(Input data Opens)

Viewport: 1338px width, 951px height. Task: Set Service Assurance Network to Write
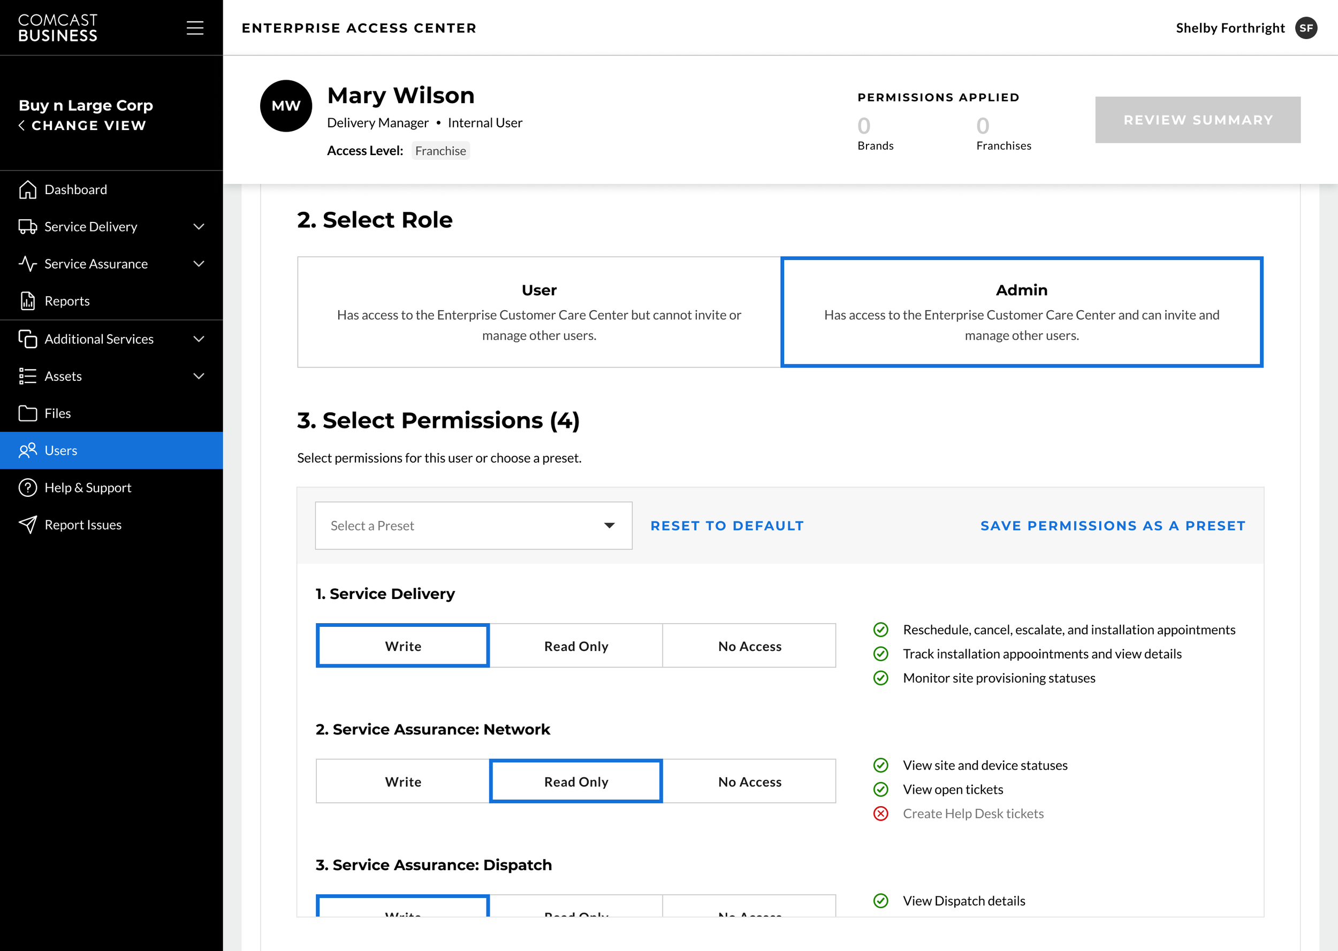coord(402,782)
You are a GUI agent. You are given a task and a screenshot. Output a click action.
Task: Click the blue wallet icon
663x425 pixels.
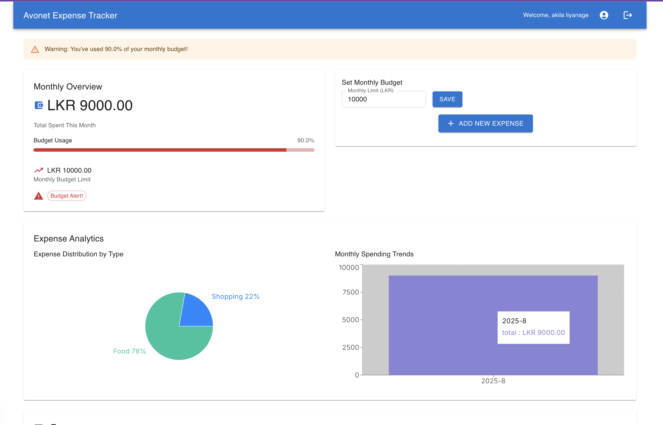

(Input data Closes)

■ **Problem requirements**
The answer must be an exact transcription of the lines from the one holding "You are a GUI" to the last line of the entries above, with no pictures and nothing else.

■ **Solution to the problem**
You are a GUI agent. You are given a task and a screenshot. Output a click action.
Task: Click the blue wallet icon
663x425 pixels.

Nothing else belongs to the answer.